For example : for "aabcbd" we can store the frequency as
{ "a":2, "b":2, "c":1, "d":1 }
This will take O(n) time.
Then we can traverse over this object and find the first character with frequency 1, which will also take O(n) time. So, the time complexity for this approach will be O(n).

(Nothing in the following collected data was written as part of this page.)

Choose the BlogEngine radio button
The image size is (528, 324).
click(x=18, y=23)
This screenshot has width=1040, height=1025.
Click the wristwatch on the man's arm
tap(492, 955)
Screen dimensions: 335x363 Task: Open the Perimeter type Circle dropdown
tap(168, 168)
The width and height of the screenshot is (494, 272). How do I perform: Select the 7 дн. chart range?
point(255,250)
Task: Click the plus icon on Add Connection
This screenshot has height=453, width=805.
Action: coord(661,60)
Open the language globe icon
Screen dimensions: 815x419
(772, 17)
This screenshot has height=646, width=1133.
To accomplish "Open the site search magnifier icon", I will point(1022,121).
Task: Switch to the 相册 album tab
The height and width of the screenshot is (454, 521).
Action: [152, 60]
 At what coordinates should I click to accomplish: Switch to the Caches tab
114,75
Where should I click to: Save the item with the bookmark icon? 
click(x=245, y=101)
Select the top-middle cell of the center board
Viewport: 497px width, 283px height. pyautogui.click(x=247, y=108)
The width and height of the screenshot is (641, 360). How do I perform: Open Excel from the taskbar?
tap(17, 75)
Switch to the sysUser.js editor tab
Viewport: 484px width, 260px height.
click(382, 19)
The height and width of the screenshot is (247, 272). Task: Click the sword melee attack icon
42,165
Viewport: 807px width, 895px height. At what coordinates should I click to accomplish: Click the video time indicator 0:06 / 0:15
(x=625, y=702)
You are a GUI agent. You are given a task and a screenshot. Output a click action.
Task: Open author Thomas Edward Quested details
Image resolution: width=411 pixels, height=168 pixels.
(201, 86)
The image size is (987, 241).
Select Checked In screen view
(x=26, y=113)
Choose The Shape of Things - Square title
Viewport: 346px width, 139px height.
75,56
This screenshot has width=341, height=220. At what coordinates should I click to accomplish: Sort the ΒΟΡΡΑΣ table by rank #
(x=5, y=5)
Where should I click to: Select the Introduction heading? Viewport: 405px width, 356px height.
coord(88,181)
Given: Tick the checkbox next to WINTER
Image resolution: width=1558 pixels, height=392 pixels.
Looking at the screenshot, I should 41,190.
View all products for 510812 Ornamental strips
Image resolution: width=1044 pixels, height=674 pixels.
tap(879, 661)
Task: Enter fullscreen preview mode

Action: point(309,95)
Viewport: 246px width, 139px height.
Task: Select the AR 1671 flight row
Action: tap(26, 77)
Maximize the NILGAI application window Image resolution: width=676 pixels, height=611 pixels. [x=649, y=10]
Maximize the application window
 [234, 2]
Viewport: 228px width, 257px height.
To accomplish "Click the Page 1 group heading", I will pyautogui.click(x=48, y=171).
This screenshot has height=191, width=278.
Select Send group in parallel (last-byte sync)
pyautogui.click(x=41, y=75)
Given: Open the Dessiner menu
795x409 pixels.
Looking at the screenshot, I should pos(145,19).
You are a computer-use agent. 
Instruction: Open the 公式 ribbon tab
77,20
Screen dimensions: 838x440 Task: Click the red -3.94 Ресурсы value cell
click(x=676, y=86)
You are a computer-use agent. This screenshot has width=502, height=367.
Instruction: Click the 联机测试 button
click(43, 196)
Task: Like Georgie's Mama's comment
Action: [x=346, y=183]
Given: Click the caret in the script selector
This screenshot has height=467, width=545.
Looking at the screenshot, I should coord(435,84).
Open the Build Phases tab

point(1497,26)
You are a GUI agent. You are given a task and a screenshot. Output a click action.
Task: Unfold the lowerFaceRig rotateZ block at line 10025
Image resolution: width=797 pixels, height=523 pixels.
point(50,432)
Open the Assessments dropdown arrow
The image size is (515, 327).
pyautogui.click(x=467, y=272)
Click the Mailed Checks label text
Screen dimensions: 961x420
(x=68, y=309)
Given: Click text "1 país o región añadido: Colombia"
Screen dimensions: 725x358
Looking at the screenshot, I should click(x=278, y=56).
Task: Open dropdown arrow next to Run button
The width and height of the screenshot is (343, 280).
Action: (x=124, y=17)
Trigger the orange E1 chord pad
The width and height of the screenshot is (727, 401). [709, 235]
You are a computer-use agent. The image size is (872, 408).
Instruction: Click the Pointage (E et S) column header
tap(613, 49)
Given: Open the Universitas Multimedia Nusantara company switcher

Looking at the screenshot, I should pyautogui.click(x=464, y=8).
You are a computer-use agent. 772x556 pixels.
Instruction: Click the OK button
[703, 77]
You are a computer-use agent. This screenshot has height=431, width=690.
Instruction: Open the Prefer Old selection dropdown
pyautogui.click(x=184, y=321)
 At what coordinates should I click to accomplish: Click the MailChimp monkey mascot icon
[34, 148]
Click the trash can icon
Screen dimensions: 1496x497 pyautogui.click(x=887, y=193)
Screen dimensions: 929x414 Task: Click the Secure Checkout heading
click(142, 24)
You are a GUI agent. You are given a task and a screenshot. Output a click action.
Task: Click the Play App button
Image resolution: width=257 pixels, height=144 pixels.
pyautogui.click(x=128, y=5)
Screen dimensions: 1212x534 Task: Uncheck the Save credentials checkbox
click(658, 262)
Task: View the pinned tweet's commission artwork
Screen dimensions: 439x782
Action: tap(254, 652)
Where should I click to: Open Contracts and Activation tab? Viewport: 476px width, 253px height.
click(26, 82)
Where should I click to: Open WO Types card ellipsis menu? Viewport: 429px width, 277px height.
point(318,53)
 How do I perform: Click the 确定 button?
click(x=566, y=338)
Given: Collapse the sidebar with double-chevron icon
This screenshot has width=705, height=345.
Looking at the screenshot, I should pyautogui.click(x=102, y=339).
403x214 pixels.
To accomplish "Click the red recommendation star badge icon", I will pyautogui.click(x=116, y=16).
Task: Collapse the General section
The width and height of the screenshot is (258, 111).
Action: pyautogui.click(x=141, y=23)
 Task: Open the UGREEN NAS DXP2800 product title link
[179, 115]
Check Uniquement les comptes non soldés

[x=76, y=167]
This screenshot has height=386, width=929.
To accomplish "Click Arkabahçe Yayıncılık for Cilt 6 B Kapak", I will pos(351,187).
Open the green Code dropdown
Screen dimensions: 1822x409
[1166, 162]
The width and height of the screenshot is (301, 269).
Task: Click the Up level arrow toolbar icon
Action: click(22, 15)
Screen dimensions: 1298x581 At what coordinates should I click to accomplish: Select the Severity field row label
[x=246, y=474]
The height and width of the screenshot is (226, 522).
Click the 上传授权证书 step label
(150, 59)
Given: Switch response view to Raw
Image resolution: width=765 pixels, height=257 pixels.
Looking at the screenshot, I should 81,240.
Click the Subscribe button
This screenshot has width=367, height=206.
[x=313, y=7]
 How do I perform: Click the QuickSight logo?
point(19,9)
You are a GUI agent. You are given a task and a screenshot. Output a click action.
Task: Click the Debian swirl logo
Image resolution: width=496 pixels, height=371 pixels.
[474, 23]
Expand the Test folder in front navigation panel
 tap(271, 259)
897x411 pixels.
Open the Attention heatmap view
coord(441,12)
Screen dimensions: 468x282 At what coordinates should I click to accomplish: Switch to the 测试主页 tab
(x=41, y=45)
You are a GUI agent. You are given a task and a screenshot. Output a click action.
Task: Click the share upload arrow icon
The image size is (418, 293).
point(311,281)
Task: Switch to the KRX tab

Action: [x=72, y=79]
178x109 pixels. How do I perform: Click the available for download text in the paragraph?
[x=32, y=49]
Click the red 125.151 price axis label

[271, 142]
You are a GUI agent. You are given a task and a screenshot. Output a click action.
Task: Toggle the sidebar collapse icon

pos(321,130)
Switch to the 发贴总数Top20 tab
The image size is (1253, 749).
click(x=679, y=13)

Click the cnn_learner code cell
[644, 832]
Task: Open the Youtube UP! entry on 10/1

const firstNonRepeating=(str)=>{
const obj={};
str.split("").forEach(item=>{
obj[item]
? obj[item]++
: obj[item]=1;
});
const item = Object.keys(obj).find(key=> obj[key] === 1);
return item;
}
Note: I use ES6 Object.keys method which may not work in older
browsers.
//To find first non repeating letter
//It will check for both upper and lower case
//only use one String.indexOf()
var mystr="ohvhvtccggt";
var checkFirstNonRepeating=function(){
var ele=[];
for(var i=0;i<mystr.length;i++) {
var key=mystr.charAt(i);
if(!ele[key])
ele[key]=0;
ele[key]++;
//Just check for second occurance of character
//no need to use indexOf twice
if(mystr.indexOf(key,i+1)==-1 && ele[key]<2)
return mystr[i];
}
return "All repeating letters";
}
console.log(checkFirstNonRepeating());
/*
Input : "ohvhvtoccggt"
Output : All repeating letters
Input :"oohjtht"
Output :j
*/
I used object to keep track of characters count in a string then return the char that has the fa value of 1. Here is a demo:
function firstNotRepeatingCharacter(s) {
// initialize an empty object to store chars
let seen = {};
let letter = '';
// iterate over each char in a string
// if it is already there increase value by one
// else set the value to 1
for(let char of s){
if (seen[char]){
seen[char] +=1;
} else {
seen[char] = 1;
}
}
// iterate over the new constructed object
// if the value is 1 and the output variable is empty
// return the associated key to the value 1
// else return '_'
for(let v in seen){
while(seen[v] == 1 && letter === ''){
letter += v;
return letter;
}
}
return('_');
}
console.log(firstNotRepeatingCharacter("abacabad"));
console.log(firstNotRepeatingCharacter("cbc"));
console.log(firstNotRepeatingCharacter("bcccccccccccccyb"));
console.log(firstNotRepeatingCharacter("aaa"));
The most satisfactory and easy to understand answer is the following.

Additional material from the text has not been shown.